Pro-systems works with the aim to protect those who protect us. BodyArmorNews.com interviewed Mr. Marcin Dombrowski, Business Development Manager to learn more about the company and their newest ventures.
Adding value to the fabric
The company focuses on the manufacture of woven fabrics with special resin systems, working to add value to the yarn. They try to weave it in a special way and reinforce the fabric by giving it new properties with their resin system.
“We’ve developed a technology,” Mr. Dombrowski said, “That allows us to apply very fine metrics to improve the integrity of the pack. The client doesn’t have to quilt the material so they’re saving money.

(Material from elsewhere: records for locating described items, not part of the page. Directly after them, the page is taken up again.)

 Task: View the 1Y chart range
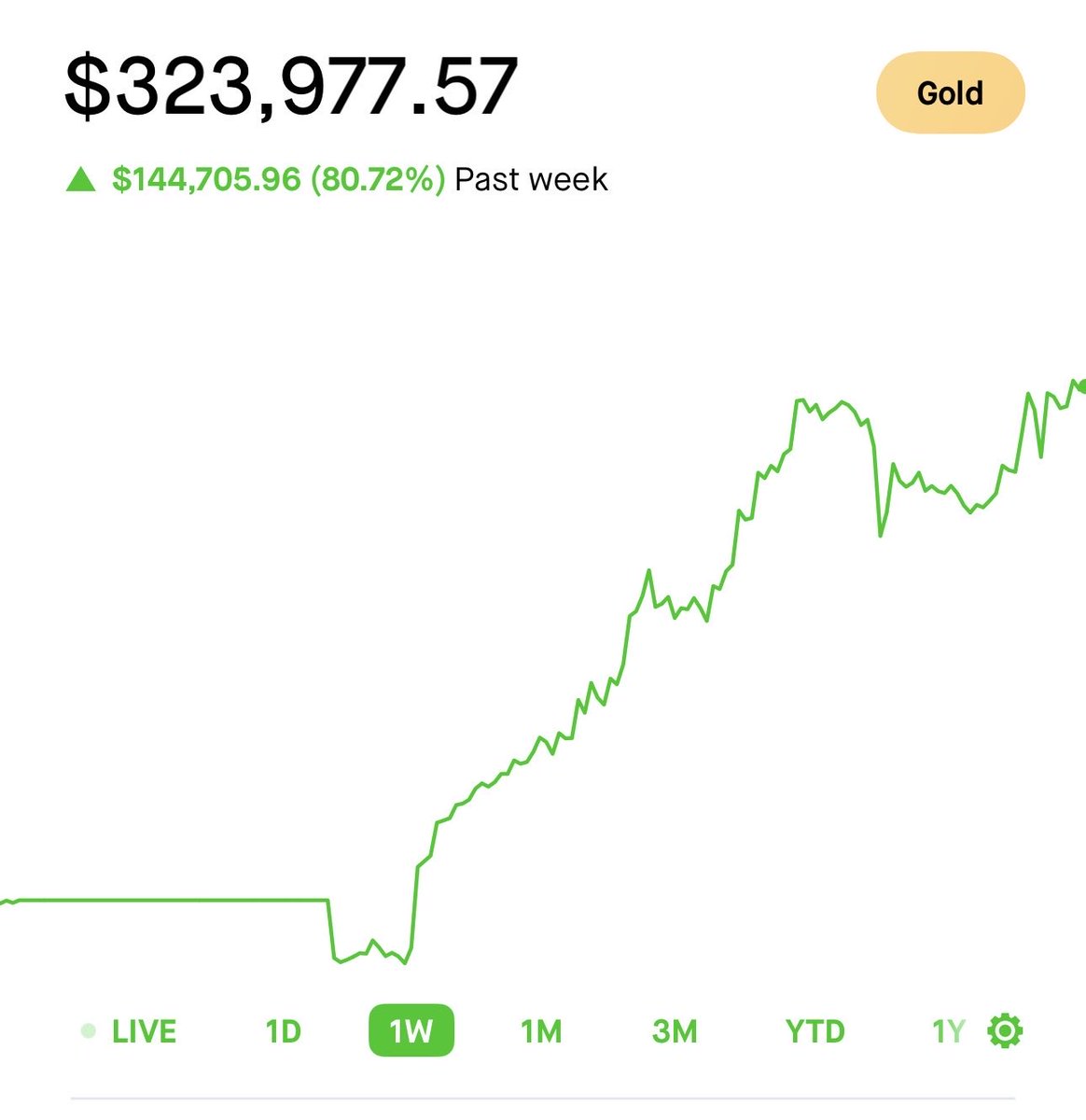click(948, 1031)
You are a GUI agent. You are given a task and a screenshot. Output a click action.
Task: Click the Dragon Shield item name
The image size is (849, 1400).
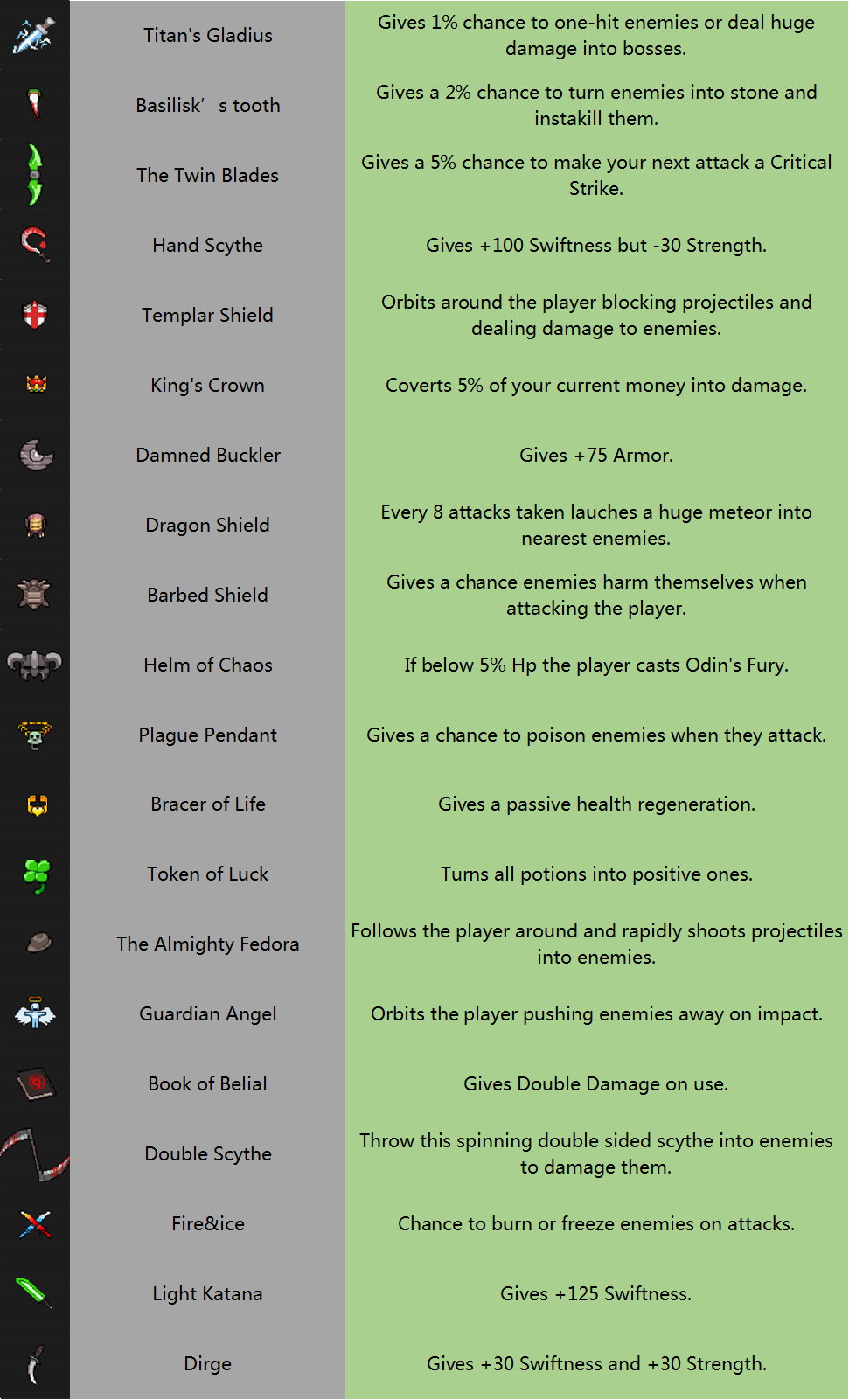point(207,525)
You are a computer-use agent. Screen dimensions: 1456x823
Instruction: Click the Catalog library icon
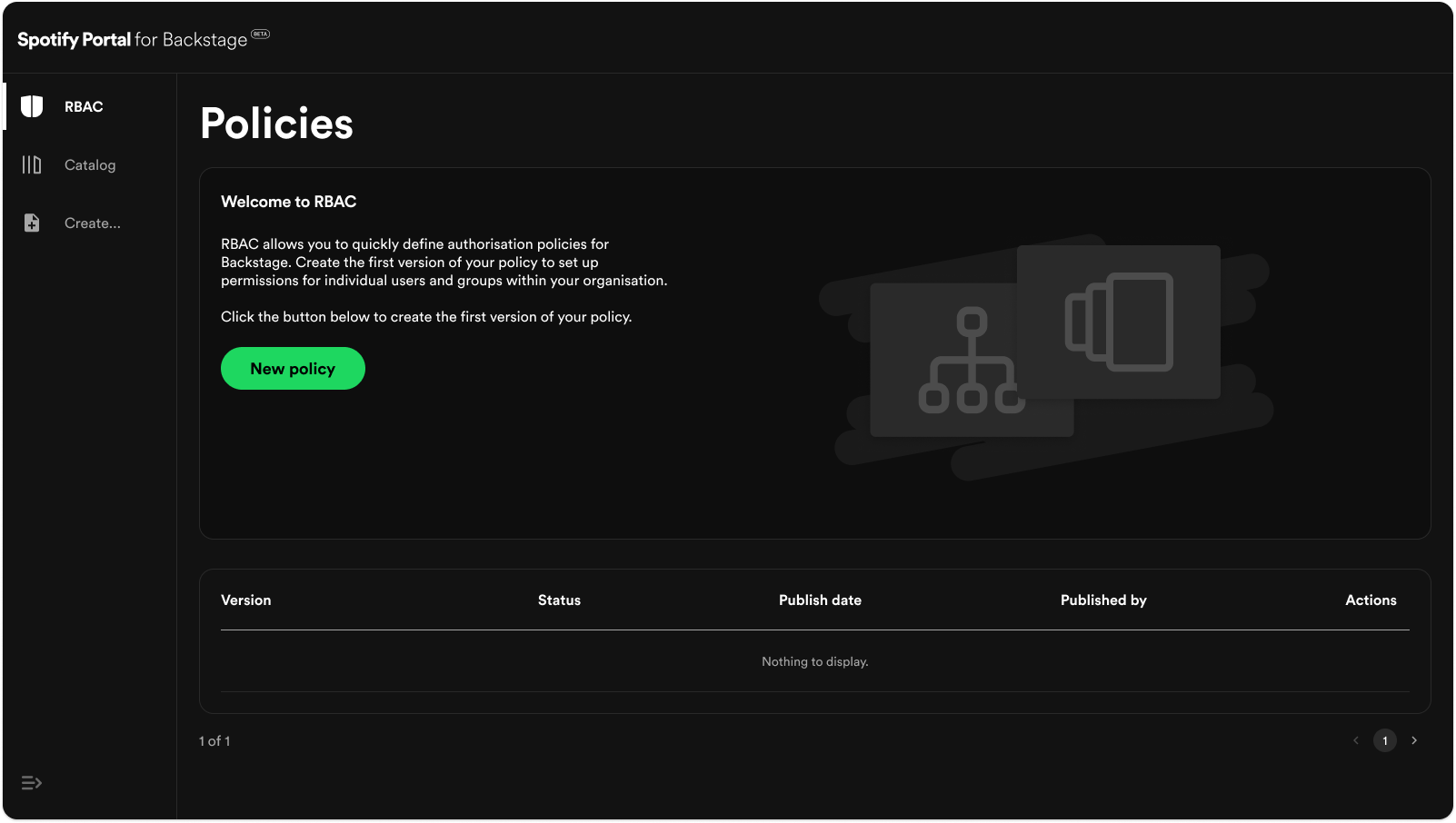coord(32,164)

“We provide them with usable fabric. This way, it’s easier to produce and design ballistic solutions that are economically attractive. EMEA is our main market, but we also have large customers in the US and Australia.”
Aramids and sustainability
Pro-Systems is also taking steps to reduce their carbon footprint. Firstly, by paying attention to the logistic chain, they try to make the production of their products less energy-consuming.
Moreover, since they are in the business of weaving aramids, their products are recyclable. “Unlike polyethylene fibres which you can only burn after using,” Mr. Dombrowski explained, “Aramids are recyclable.”
“You can convert the old products to be used in car brakes, gaskets, hoses, and now, even re-spinning is starting to be a feasible option. There are many big projects in motion to reduce the industry’s carbon footprint.
“What I just described is considered as downcycling. Now, the big companies are also working on going fully circular. In that way, they can use the old waste from their products, chop it and convert it.”
Going carbon neutral
When asked whether the body armor industry will ever go carbon neutral, Mr. Dombrowski replied with the following: “If we find a way to produce the yarn without emitting carbon, then yes, it is possible.
“However, personally, we are in the middle of the chain. We are not a big producer of the yarn. We buy the yarn on the market and convert it. Like I said, we try to make our production less energy consuming and we modify our machinery to reduce the waste during the process.
“So normally, our weaving generates much less waste than our competitors. We do everything that we can do. But the big part is for the big players to make a change. If you ask me personally, I will support it.”